Even where stay and abeyance is appropriate, the district court's discretion in structuring the stay is limited by the timeliness concerns reflected in AEDPA. A mixed petition should not be stayed indefinitely. Though, generally, a prisoner's “principal interest ... is in obtaining speedy federal relief on his claims, ” Lundy, supra, at 520, 102 S.Ct. 1198 (plurality opinion), not all petitioners have an incentive to obtain federal relief as quickly as possible. In particular, capital petitioners might deliberately engage in dilatory tactics to prolong their incarceration and avoid execution of the sentence of death. Without time limits, petitioners could frustrate AEDPA's goal of finality by dragging out indefinitely their federal habeas review. Thus, district courts should place reasonable time limits on a petitioner's trip to state court and back. See, e.g., Zarvela, 254 F.3d, at 381 (“[District courts] should explicitly condition the stay on the prisoner's pursuing state court remedies within a brief interval, normally 30 days, after the stay is entered and returning to federal court within a similarly brief interval, normally 30 days after state court exhaustion is completed”). And if a petitioner engages in abusive litigation tactics or intentional delay, the district court should not grant him a stay at all. See id., at 380-381.
On the other hand, it likely would be an abuse of discretion for a district court to deny a stay and to dismiss a mixed petition if the petitioner had good cause for his failure to exhaust, his unexhausted claims are potentially meritorious, and there is no indication that the petitioner engaged in intentionally dilatory litigation tactics. In such circumstances, the district court should stay, rather than dismiss, the mixed petition. See Lundy, 455 U.S., at 522, 102 S.Ct. 1198 (the total exhaustion requirement was not intended to “unreasonably impair the prisoner's right to relief”). In such a case, the petitioner's interest in obtaining federal review of his claims outweighs the competing interests in finality and speedy resolution of federal petitions.
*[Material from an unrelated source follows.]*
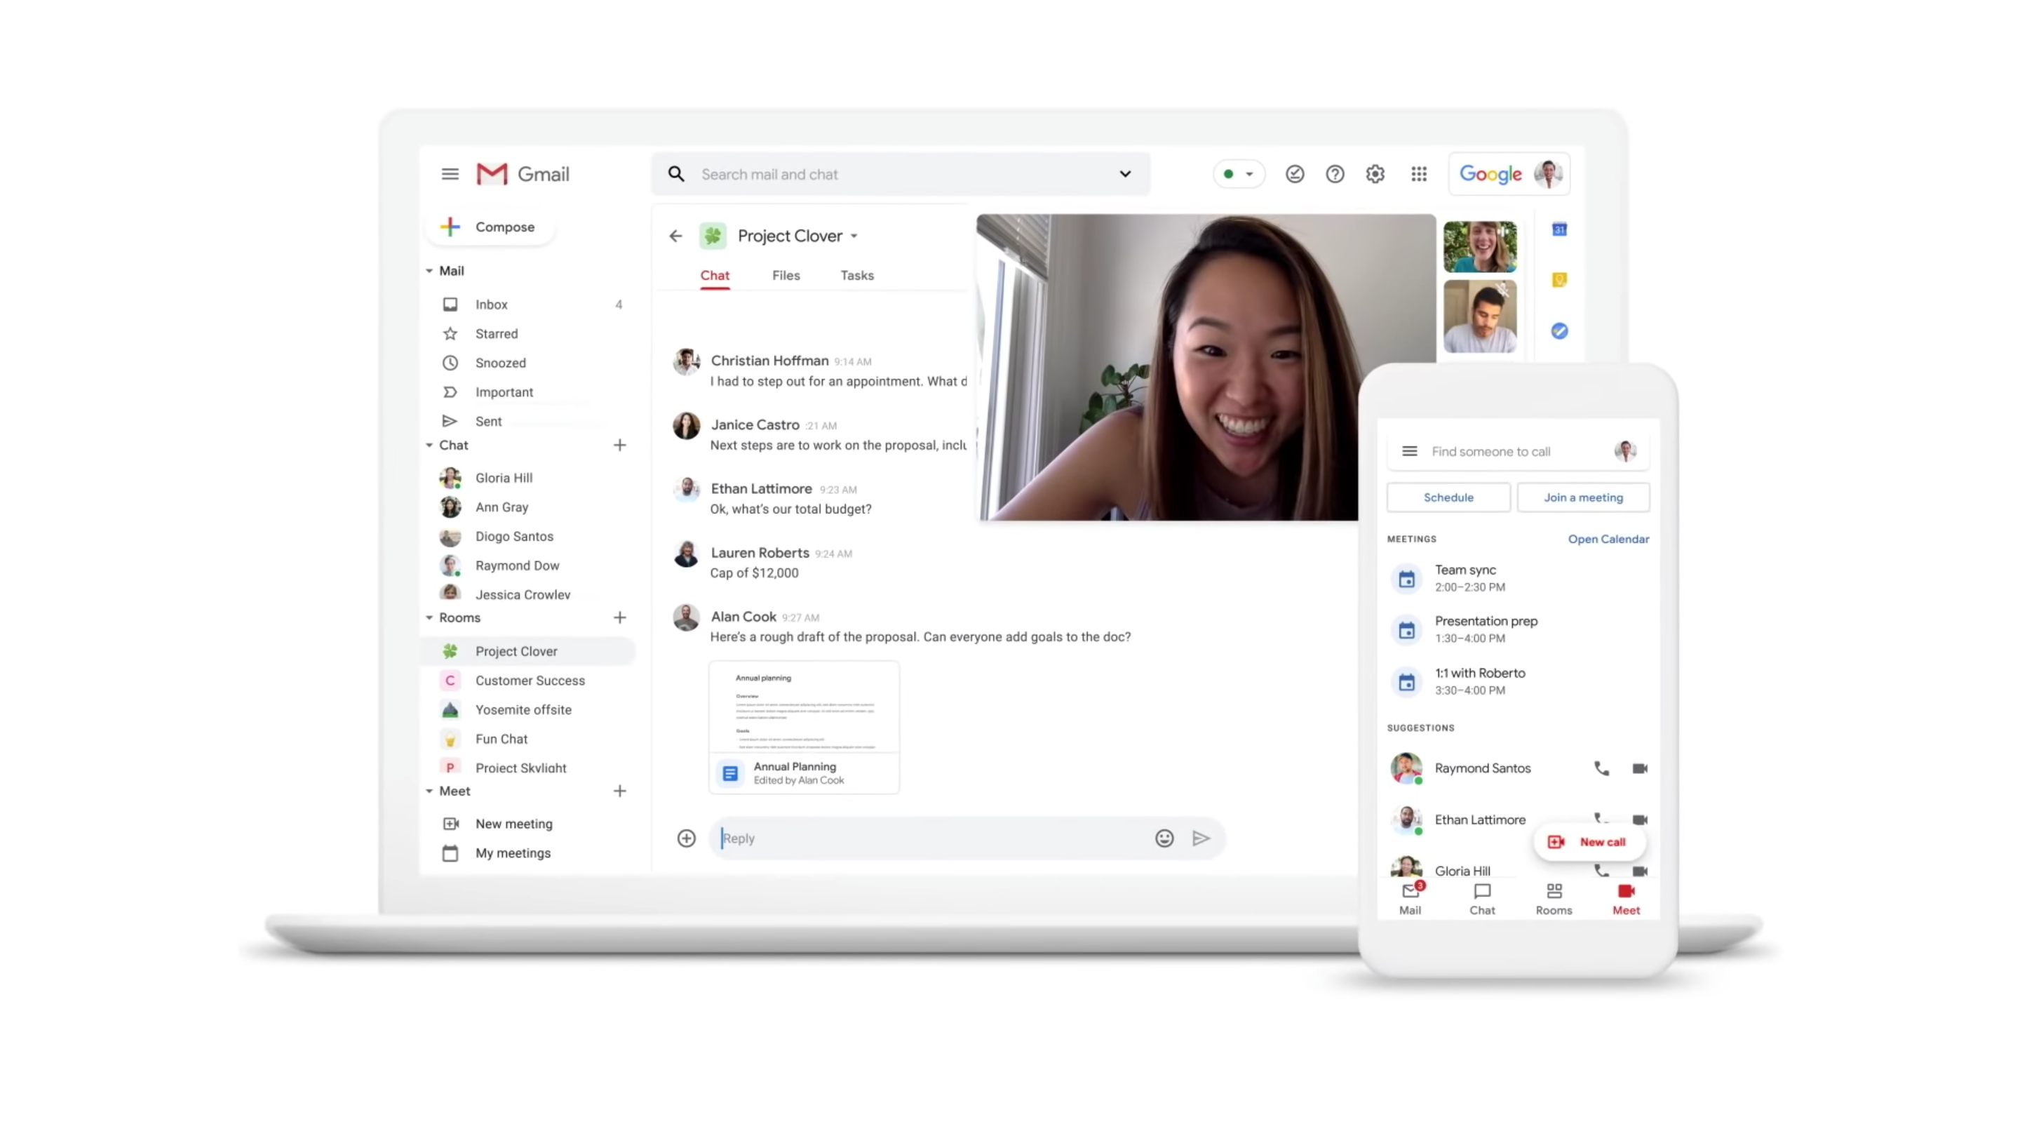2020x1124 pixels.
Task: Click the help question mark icon
Action: (x=1335, y=173)
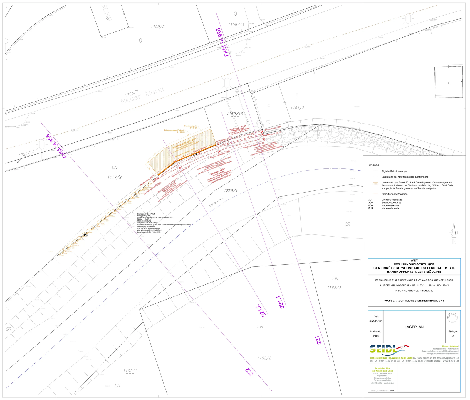
Task: Click the Maßstab 1:100 scale field
Action: 375,336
Id. at 277-78 (emphasis added).

         The State contends Rhines does not apply because Maize did not file a “mixed” petition. It is true that the federal application currently does not contain the unexhausted post-conviction relief claims pending before the Louisiana Supreme Court. Maize concedes he filed prematurely as a precaution and included only the claims he had exhausted on direct appeal. However, Maize should hardly be faulted for observing the requirement that he present only exhausted claims to this Court in his federal petition. Moreover, even though he has not yet formally amended the petition, he makes it clear that the additional unexhausted claims he plans to consolidate in this proceeding are those he has diligently pursued in post-conviction relief proceedings in the state courts. The State cites no legal authority expressly barring application of Rhines under the circumstances, and the Court finds no justification for not applying Rhines. See Thompson v. Hooper, Civ. Action No. 17-11674, 2018 WL 2013105, at *4 (E.D. La. April 30, 2018) ...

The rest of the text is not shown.